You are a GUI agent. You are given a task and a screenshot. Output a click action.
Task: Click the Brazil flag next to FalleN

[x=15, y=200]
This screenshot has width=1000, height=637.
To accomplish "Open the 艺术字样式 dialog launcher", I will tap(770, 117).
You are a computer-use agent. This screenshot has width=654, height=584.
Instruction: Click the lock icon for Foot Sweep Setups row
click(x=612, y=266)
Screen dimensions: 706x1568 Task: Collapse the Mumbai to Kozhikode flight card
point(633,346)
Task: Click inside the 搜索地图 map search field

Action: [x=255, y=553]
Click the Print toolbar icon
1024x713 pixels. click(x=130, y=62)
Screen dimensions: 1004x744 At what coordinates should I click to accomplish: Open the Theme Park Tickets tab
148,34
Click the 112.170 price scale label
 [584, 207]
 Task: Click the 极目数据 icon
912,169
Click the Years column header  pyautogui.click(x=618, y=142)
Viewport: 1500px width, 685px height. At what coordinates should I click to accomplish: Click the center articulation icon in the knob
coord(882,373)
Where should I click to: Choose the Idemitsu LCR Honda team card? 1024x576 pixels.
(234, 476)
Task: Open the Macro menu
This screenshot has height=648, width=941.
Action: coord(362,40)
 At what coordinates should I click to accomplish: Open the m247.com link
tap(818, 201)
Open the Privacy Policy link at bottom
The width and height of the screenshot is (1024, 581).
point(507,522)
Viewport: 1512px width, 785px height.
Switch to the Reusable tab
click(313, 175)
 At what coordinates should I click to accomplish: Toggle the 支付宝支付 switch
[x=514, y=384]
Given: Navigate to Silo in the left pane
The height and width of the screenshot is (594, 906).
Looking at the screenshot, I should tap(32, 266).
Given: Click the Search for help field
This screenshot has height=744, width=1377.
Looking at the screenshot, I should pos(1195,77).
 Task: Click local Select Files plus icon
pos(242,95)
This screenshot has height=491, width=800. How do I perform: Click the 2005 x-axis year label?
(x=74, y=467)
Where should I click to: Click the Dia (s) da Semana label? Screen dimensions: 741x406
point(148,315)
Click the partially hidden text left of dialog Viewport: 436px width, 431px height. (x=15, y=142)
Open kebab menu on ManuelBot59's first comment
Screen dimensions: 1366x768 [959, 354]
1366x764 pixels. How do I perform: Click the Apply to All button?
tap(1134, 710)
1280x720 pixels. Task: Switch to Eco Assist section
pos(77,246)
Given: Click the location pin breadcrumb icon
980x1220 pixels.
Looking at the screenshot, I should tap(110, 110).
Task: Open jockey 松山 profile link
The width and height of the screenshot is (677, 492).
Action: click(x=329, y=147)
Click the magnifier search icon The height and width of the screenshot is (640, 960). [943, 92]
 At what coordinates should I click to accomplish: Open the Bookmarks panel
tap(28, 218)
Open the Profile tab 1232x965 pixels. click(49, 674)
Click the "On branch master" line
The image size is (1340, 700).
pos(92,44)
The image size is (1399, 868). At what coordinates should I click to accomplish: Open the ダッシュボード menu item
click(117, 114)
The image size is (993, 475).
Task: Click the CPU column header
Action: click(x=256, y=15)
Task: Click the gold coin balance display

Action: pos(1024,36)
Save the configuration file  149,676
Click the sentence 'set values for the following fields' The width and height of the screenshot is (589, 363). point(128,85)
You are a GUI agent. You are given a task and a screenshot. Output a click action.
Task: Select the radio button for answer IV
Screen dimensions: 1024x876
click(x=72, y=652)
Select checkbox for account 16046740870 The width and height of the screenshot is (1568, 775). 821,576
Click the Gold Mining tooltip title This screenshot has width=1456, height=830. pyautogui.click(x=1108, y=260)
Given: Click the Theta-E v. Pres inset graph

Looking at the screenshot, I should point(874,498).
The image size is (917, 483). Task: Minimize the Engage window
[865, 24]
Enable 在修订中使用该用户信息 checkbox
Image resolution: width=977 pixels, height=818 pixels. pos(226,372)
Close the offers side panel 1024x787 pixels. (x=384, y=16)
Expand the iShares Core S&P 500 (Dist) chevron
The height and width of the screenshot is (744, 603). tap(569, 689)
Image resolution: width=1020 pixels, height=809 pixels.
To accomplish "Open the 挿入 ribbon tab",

* _Instruction_:
Edit the part of the data that opens with the line containing "Task: Click local Select Files plus icon" and closes with the line containing "Click the partially", replacing "x-axis" with "horizontal axis" and leaving everything else unchanged. Return only those lines.

* _Exercise output_:
 Task: Click local Select Files plus icon
pos(242,95)
This screenshot has height=491, width=800. How do I perform: Click the 2005 horizontal axis year label?
(x=74, y=467)
Where should I click to: Click the Dia (s) da Semana label? Screen dimensions: 741x406
point(148,315)
Click the partially hidden text left of dialog Viewport: 436px width, 431px height. (x=15, y=142)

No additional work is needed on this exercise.